| Prompt |
Would you restate the data exactly as given?
Content starts
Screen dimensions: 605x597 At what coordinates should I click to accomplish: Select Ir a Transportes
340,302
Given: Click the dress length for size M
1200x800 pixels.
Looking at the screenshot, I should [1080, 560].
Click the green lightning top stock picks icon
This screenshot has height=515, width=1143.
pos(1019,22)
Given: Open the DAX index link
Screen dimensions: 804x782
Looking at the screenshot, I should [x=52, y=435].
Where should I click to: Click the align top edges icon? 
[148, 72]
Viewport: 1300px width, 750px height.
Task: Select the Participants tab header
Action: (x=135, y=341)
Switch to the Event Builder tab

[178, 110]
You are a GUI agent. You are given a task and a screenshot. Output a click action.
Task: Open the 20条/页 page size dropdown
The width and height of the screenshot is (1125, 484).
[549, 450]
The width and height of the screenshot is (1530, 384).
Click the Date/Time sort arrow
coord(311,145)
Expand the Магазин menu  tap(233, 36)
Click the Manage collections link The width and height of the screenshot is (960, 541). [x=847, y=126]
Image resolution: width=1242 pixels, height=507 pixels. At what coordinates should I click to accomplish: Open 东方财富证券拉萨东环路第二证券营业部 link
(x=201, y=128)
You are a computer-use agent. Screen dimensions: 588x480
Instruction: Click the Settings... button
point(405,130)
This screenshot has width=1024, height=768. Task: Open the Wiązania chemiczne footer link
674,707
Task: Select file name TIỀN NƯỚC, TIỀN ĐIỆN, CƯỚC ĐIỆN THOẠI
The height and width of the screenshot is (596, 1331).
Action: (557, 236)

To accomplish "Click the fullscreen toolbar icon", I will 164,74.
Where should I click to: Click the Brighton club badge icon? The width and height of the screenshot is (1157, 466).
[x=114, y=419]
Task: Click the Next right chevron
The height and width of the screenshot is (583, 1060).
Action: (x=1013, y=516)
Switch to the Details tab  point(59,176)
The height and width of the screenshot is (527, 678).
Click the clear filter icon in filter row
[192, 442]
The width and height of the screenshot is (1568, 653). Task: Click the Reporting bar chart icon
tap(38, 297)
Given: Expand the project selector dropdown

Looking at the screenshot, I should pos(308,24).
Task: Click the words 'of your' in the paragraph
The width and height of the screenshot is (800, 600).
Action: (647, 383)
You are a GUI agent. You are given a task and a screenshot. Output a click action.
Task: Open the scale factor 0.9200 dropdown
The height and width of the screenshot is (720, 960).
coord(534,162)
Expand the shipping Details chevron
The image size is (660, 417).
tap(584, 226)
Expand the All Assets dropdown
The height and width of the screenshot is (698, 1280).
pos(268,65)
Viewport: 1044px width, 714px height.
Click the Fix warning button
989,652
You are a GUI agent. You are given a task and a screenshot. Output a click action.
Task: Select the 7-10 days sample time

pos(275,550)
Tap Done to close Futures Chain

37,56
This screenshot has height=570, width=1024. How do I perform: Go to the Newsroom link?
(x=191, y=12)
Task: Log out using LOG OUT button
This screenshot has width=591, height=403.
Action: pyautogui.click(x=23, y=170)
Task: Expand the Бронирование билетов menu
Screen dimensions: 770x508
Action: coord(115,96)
Content ends
| Solution for this problem |
Screen dimensions: 605x597 At what coordinates should I click to accomplish: Select Ir a Transportes
340,302
Given: Click the dress length for size M
1200x800 pixels.
Looking at the screenshot, I should [1080, 560].
Click the green lightning top stock picks icon
This screenshot has height=515, width=1143.
pos(1019,22)
Given: Open the DAX index link
Screen dimensions: 804x782
Looking at the screenshot, I should [x=52, y=435].
Where should I click to: Click the align top edges icon? 
[148, 72]
Viewport: 1300px width, 750px height.
Task: Select the Participants tab header
Action: (x=135, y=341)
Switch to the Event Builder tab

[178, 110]
You are a GUI agent. You are given a task and a screenshot. Output a click action.
Task: Open the 20条/页 page size dropdown
The width and height of the screenshot is (1125, 484).
[549, 450]
The width and height of the screenshot is (1530, 384).
Click the Date/Time sort arrow
coord(311,145)
Expand the Магазин menu  tap(233, 36)
Click the Manage collections link The width and height of the screenshot is (960, 541). [x=847, y=126]
Image resolution: width=1242 pixels, height=507 pixels. At what coordinates should I click to accomplish: Open 东方财富证券拉萨东环路第二证券营业部 link
(x=201, y=128)
You are a computer-use agent. Screen dimensions: 588x480
Instruction: Click the Settings... button
point(405,130)
This screenshot has width=1024, height=768. Task: Open the Wiązania chemiczne footer link
674,707
Task: Select file name TIỀN NƯỚC, TIỀN ĐIỆN, CƯỚC ĐIỆN THOẠI
The height and width of the screenshot is (596, 1331).
Action: (557, 236)

To accomplish "Click the fullscreen toolbar icon", I will 164,74.
Where should I click to: Click the Brighton club badge icon? The width and height of the screenshot is (1157, 466).
[x=114, y=419]
Task: Click the Next right chevron
The height and width of the screenshot is (583, 1060).
Action: (x=1013, y=516)
Switch to the Details tab  point(59,176)
The height and width of the screenshot is (527, 678).
Click the clear filter icon in filter row
[192, 442]
The width and height of the screenshot is (1568, 653). Task: Click the Reporting bar chart icon
tap(38, 297)
Given: Expand the project selector dropdown

Looking at the screenshot, I should pos(308,24).
Task: Click the words 'of your' in the paragraph
The width and height of the screenshot is (800, 600).
Action: (647, 383)
You are a GUI agent. You are given a task and a screenshot. Output a click action.
Task: Open the scale factor 0.9200 dropdown
The height and width of the screenshot is (720, 960).
coord(534,162)
Expand the shipping Details chevron
The image size is (660, 417).
tap(584, 226)
Expand the All Assets dropdown
The height and width of the screenshot is (698, 1280).
pos(268,65)
Viewport: 1044px width, 714px height.
Click the Fix warning button
989,652
You are a GUI agent. You are given a task and a screenshot. Output a click action.
Task: Select the 7-10 days sample time

pos(275,550)
Tap Done to close Futures Chain

37,56
This screenshot has height=570, width=1024. How do I perform: Go to the Newsroom link?
(x=191, y=12)
Task: Log out using LOG OUT button
This screenshot has width=591, height=403.
Action: pyautogui.click(x=23, y=170)
Task: Expand the Бронирование билетов menu
Screen dimensions: 770x508
Action: coord(115,96)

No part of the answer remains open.